1.35    erotisch getinte vermaaksfunctie:
Een vermaaksfunctie, welke is gericht op het doen plaatsvinden van voorstellingen en/of
vertoningen van porno-erotische aard, waaronder begrepen een seksbioscoop, een seksclub
en een seksautomatenhal.

1.36    escortbedrijf
De natuurlijke persoon, groep van personen of rechtspersoon die bedrijfsmatig of in een omvang alsof zij bedrijfsmatig was prostitutie aanbiedt die op een andere plaats dan in de bedrijfsruimte wordt uitgeoefend.

1.37    extensieve dagrecreatie:
Die vormen van dagrecreatie welke in hoofdzaak zijn gericht op natuur- en landschapsbeleving, zoals wandelen en fietsen.

1.38    gebouw:
Elk bouwwerk, dat een voor mensen toegankelijke, overdekte, geheel of gedeeltelijk met wanden omsloten ruimte vormt.

1.39    hoofdgebouw:
Een of meer panden, of een gedeelte daarvan, dat noodzakelijk is voor de verwezenlijking van de geldende of toekomstige bestemming van een perceel en, indien meer panden of bouwwerken op het perceel aanwezig zijn, gelet op die bestemming het belangrijkst is.

1.40    horeca:
Een bedrijf waar dranken en/of etenswaren voor gebruik ter plaatse worden verstrekt en/of waarin logies wordt verstrekt, zoals bijvoorbeeld een café, restaurant, hotel, pension, en naar de aard en openingstijden daarmee gelijk te stellen bedrijven, één en ander al dan niet in combinatie met een vermaaksfunctie met uitzondering van een erotisch getinte vermaaksfunctie

1.41    houtopstand:
Begroeiing die geheel of gedeeltelijk bestaat uit bomen en/of struiken, voor zover niet vallend onder de
Boswet en behoudens laagstamfruitbomen met de bijbehorende windsingels.

1.42    huishouden:
Een aantal aan elkaar door familie- of daarmee gelijk te stellen -band gerelateerde personen, dat gezamenlijk één eenheid vormt en als zodanig ook gebruik maakt van dezelfde voorzieningen in één woning, zoals een gezin, een gezin met inwonende ouders of een woongroep.

1.43    huisvesting arbeidsmigranten:
Tijdelijke dan wel structurele voorzieningen ten behoeve van de huisvesting van arbeidsmigranten, die hun hoofdverblijf elders hebben, niet bedoeld voor recreatieve doeleinden.

1.44    inpandige statische opslag
Binnenopslag van goederen die geen regelmatige verplaatsing behoeven, niet bestemd zijn voor handel en niet worden opgeslagen voor een elders gevestigd niet-agrarisch bedrijf, zoals een (seizoen)stalling van (antieke) auto’s, boten, caravans, campers en dergelijke.

1.45    intensieve recreatie:
Vorm van recreatie, waarbij relatief veel recreanten gedurende langere of kortere tijd binnen een
beperkte oppervlakte bijeen verblijven.

### Records uit een gegevensverzameling
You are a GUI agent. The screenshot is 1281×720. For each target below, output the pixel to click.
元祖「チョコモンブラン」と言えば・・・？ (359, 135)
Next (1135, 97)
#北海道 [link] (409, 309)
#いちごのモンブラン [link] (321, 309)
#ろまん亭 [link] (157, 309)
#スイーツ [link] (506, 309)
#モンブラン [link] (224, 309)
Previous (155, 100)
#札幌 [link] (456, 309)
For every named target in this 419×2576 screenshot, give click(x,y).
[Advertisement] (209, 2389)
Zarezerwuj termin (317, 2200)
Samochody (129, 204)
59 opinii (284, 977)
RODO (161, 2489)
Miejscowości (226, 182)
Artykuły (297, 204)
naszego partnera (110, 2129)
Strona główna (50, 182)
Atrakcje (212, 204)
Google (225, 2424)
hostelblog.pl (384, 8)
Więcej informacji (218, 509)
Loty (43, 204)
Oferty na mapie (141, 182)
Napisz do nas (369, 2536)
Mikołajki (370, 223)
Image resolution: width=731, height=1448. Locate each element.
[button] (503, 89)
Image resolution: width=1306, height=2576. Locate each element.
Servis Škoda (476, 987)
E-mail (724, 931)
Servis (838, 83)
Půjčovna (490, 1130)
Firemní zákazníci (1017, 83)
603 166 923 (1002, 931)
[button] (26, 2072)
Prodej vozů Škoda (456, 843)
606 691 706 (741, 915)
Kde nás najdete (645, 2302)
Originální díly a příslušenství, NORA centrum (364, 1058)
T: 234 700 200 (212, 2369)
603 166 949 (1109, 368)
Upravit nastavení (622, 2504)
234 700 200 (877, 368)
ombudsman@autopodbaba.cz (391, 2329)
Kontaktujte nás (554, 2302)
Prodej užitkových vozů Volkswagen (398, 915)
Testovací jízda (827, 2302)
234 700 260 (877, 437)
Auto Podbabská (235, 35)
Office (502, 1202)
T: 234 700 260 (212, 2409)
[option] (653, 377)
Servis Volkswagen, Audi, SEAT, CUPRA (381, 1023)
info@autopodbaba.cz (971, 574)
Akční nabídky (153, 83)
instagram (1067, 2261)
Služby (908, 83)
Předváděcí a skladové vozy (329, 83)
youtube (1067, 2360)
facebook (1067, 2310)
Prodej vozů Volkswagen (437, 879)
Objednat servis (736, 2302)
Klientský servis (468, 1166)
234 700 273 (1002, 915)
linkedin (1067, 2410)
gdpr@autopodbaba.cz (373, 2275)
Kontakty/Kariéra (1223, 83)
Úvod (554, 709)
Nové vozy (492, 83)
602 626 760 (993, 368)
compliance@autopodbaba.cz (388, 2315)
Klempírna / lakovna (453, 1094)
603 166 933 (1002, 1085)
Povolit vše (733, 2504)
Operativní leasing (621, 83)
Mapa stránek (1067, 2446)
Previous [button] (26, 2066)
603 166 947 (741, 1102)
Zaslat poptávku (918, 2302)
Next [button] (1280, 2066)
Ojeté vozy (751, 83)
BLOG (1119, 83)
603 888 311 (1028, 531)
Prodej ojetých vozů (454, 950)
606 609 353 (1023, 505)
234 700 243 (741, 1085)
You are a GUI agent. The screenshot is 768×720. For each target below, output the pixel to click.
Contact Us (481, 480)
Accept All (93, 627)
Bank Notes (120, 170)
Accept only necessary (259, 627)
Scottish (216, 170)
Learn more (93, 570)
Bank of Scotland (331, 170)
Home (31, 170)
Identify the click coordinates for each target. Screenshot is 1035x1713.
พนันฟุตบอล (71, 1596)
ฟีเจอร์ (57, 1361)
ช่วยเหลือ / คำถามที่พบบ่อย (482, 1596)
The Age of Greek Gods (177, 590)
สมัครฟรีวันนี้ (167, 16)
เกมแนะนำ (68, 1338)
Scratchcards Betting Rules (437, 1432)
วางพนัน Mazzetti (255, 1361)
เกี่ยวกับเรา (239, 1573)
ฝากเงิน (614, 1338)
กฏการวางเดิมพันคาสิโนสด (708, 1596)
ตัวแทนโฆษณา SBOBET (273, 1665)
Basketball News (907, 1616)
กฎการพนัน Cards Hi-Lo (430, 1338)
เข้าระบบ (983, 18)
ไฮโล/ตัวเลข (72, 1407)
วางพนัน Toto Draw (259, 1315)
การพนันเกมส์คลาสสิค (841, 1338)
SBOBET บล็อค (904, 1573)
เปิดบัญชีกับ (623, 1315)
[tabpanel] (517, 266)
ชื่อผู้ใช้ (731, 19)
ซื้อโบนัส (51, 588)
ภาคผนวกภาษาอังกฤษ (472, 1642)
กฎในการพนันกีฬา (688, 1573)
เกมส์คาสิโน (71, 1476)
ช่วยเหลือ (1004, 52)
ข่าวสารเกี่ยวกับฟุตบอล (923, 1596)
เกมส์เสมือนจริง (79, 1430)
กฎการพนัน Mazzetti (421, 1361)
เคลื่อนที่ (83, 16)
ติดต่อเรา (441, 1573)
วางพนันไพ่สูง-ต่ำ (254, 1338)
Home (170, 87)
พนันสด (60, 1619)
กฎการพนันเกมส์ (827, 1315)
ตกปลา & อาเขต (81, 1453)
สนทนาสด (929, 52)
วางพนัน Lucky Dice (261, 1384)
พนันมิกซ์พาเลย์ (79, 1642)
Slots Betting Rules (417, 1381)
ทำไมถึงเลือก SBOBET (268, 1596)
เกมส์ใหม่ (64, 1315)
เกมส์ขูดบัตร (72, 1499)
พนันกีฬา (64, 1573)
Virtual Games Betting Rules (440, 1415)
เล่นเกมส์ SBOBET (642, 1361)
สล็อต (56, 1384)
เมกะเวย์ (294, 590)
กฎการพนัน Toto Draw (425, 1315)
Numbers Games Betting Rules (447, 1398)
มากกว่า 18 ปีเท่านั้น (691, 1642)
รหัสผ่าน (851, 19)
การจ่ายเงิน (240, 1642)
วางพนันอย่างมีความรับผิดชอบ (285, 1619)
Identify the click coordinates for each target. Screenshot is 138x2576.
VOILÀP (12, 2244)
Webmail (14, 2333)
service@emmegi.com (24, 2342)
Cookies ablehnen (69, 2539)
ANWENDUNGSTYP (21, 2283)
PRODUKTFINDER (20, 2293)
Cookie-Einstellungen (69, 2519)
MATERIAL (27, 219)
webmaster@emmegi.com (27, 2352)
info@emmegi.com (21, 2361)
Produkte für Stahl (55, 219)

### OPGAVE
Vervolg de begripsbepalingen na de laatste omschrijving, die van 1.45 intensieve recreatie, en houd dezelfde nummering en opmaak aan.

### UITGEWERKTE OPGAVE
1.46    kampeerboerderij:
Een niet-agrarisch bedrijf dat in hoofdzaak gericht is op het bieden van recreatief nachtverblijf in een
voormalig boerderijpand.

1.47    kampeermiddel:
a.    een tent, een tentwagen, een kampeerauto of een tourcaravan;
b.    enig ander voertuig of gewezen voertuig of gedeelte daarvan, voor zover geen bouwwerk zijnde,
één en ander voorzover de onder a. en b. bedoelde onderkomens of voertuigen geheel of ten dele blijvend zijn in- of opgericht dan wel worden of kunnen worden gebruikt voor recreatief nachtverblijf.

1.48    kantoor:
Een gebouw, dat dient voor de uitoefening van administratieve werkzaamheden en werkzaamheden die verband houden met het doen functioneren van (semi) overheidsinstellingen, het bankwezen, en naar de aard daarmee gelijk te stellen instellingen.

1.49    kleinschalige horeca
Inrichting ten behoeve van het bedrijfsmatig verstrekken van in hoofdzaak kleine etenswaren
al dan niet in combinatie met niet- alcohol bevattende drank en waar de verstrekking van
volledige maaltijden niet plaatsvindt.

1.50    landschapselement:
Een element dat samenhangt met de ondergrond en de ontwikkelingsgeschiedenis van het landschap en het oorspronkelijke landgebruik, zoals een bossage, houtwal, houtsingel of steilrandbeplanting.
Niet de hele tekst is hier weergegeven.